Air matanya mengalir deras, membasahi bantal dan seprai tempat tidurnya yang sudah mulai pudar warnanya. Di atas nakas kecil di samping tempat tidurnya, foto keluarga yang sudah usang tergeletak miring, seaakan ikut merasakan kesedihan Caca. Perasaan diabaikan dan dikhianati begitu menyesakkan dadanya. Ia merasa dirinya bukanlah bagian dari keluarga ini lagi. Semua kasih sayang yang dulu ia rasakan kini sirna, diganti oleh rasa sakit yang menusuk. Ia meraih sebuah pigura kecil yang jatuh dari nakas, foto dirinya dan Papi, dan memeluknya erat-erat, seakan mencari sedikit sisa kasih sayang yang masih tersisa. Namun, bayangan Senja yang selalu berhasil merebut perhatian Papi dan keluarganya, terus menghantuinya.

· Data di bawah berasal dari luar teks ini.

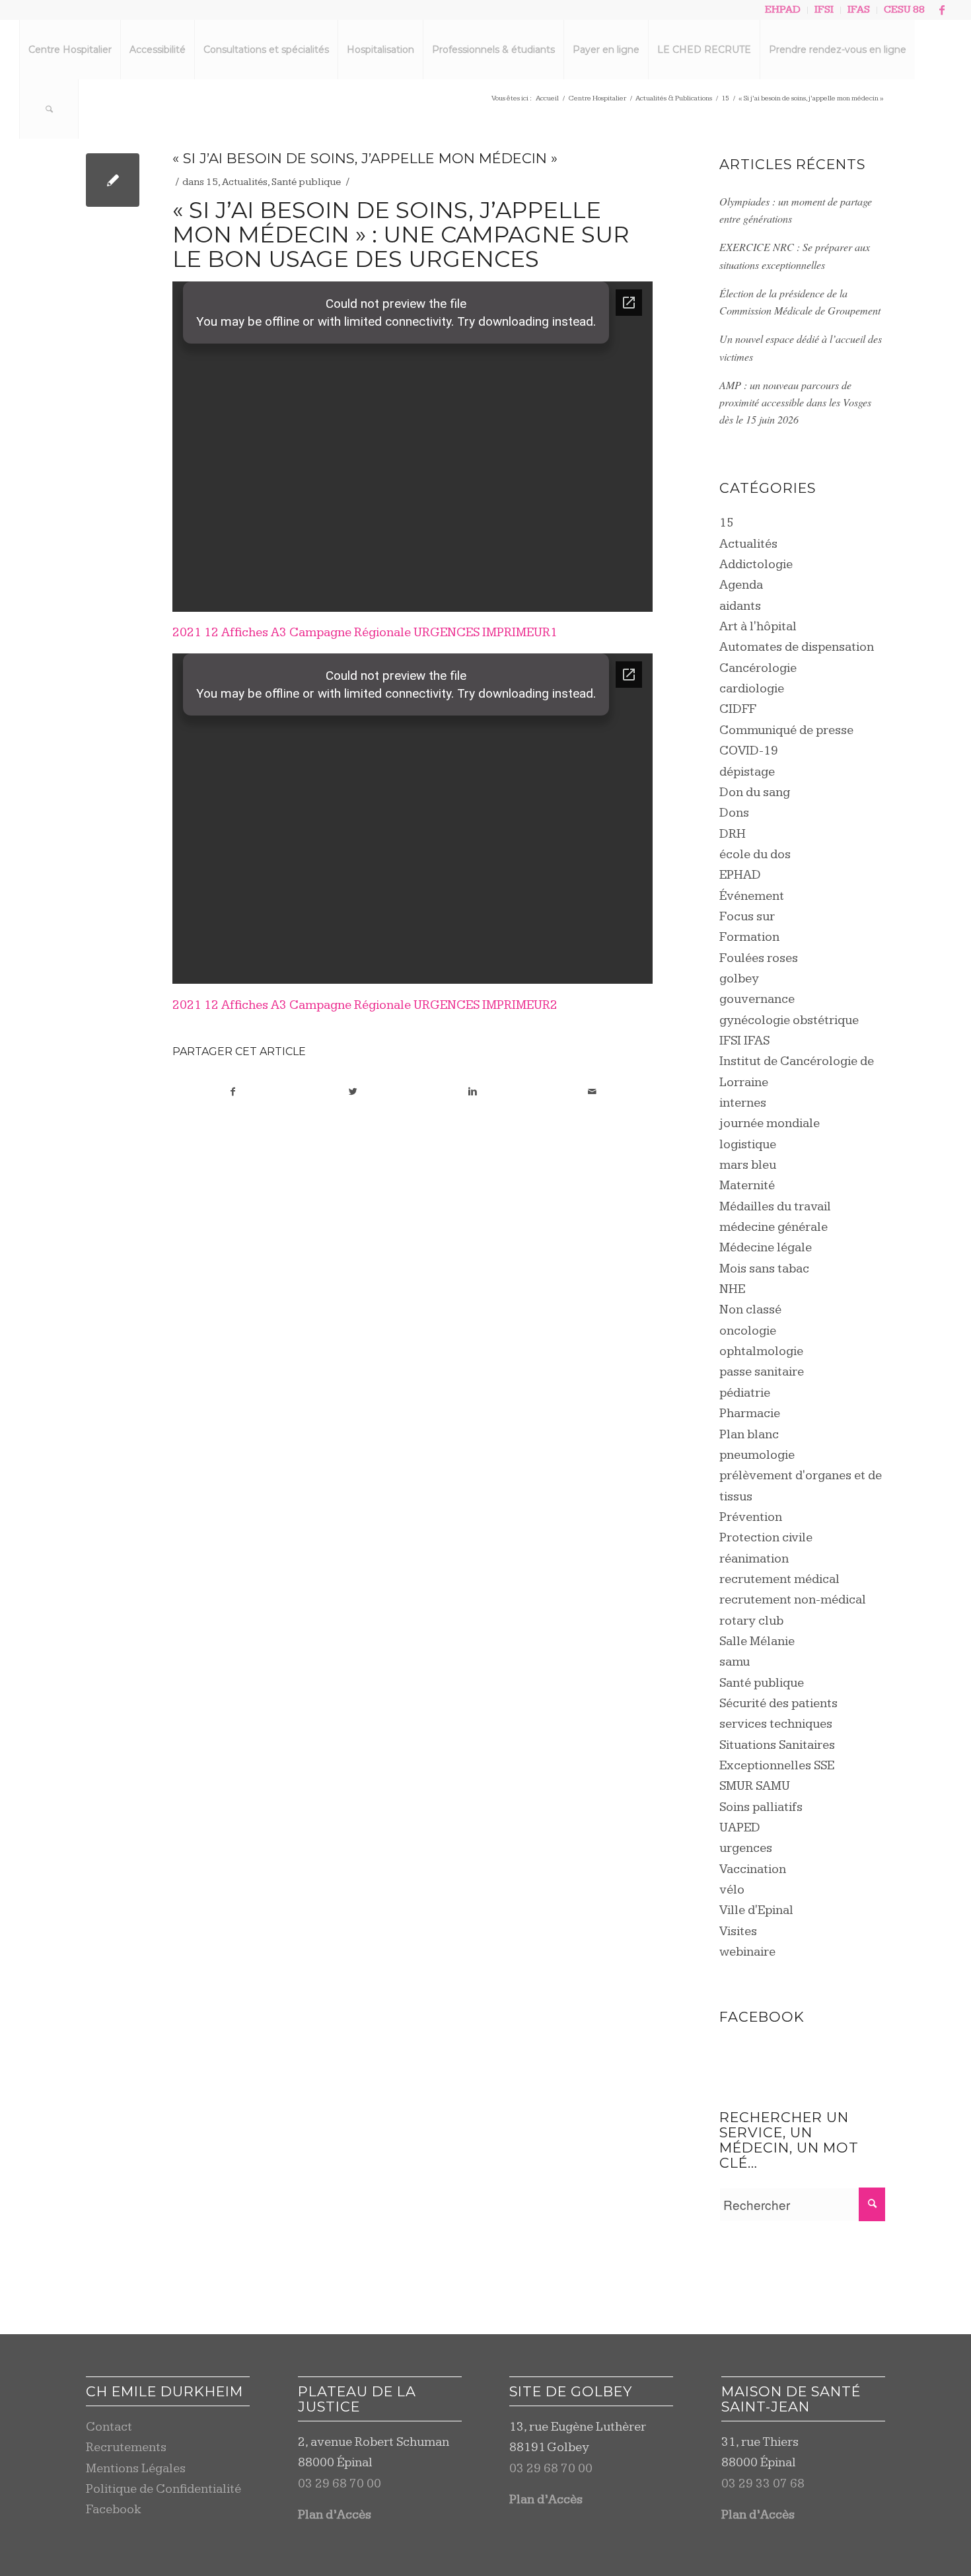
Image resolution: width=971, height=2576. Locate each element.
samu (734, 1662)
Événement (751, 896)
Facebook (113, 2509)
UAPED (739, 1827)
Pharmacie (749, 1413)
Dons (734, 813)
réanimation (754, 1558)
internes (742, 1103)
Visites (738, 1931)
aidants (740, 606)
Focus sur (747, 916)
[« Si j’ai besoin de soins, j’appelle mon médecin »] (112, 180)
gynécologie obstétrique (789, 1020)
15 (212, 182)
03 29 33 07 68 (763, 2483)
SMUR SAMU (754, 1786)
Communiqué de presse (786, 730)
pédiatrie (744, 1393)
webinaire (747, 1952)
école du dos (755, 854)
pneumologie (757, 1455)
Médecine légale (765, 1247)
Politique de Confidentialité (163, 2489)
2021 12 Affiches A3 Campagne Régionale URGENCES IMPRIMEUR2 (364, 1005)
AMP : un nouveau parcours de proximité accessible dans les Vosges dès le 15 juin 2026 (795, 402)
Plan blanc (749, 1434)
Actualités (245, 182)
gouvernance (757, 999)
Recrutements (126, 2447)
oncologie (747, 1331)
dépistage (747, 772)
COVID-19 (748, 750)
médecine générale (773, 1227)
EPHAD (740, 875)
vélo (731, 1889)
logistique (747, 1144)
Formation (749, 937)
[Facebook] (942, 10)
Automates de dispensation (796, 647)
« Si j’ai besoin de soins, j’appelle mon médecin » (364, 158)
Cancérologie (758, 668)
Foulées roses (758, 958)
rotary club (751, 1621)
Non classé (750, 1309)
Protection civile (765, 1537)
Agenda (741, 585)
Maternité (747, 1185)
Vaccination (752, 1869)
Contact (109, 2427)
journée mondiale (769, 1123)
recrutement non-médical (792, 1599)
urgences (745, 1848)
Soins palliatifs (761, 1807)
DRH (732, 834)
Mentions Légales (136, 2468)
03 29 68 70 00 (339, 2483)
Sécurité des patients (778, 1703)
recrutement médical (779, 1579)
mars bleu (747, 1165)
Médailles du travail (775, 1206)
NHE (732, 1289)
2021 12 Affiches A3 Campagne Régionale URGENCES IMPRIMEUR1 (364, 632)
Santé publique (306, 182)
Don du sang (754, 792)
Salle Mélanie (757, 1641)
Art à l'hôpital (758, 626)
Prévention (750, 1517)
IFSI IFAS (744, 1041)
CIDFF (737, 709)
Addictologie (756, 564)
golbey (739, 978)
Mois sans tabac (764, 1268)
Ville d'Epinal (756, 1910)
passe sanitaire (761, 1372)
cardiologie (751, 688)
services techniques (775, 1724)
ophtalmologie (761, 1351)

Caca meringkuk di lantai, memeluk lututnya erat-erat, di antara boneka-boneka dan buku-buku yang berserakan. Ia merasa kecil dan lemah, tak berdaya menghadapi kenyataan pahit yang harus ia terima. Bayangan-bayangan buruk memenuhi pikirannya, menambah rasa sakit yang ia rasakan. Ia merasa telah kehilangan segalanya. Keluarga, kasih sayang, dan tempat untuk bermanja. Hanya kesunyian dan kesedihan yang tersisa, di dalam kamar kecil yang penuh dengan kenangan pahit dan mainan yang sudah usang. Ia terisak, suara tangisnya tercampur dengan suara derit pintu yang bergoyang pelan karena angin yang masuk melalui celah jendela yang tak tertutup rapat. Di dalam kesunyian itu, Caca sendirian, berjuang melawan rasa sakit dan kesedihan yang begitu mendalam, dan kebencian yang membara terhadap Senja, saingan yang selalu berhasil merebut segalanya darinya.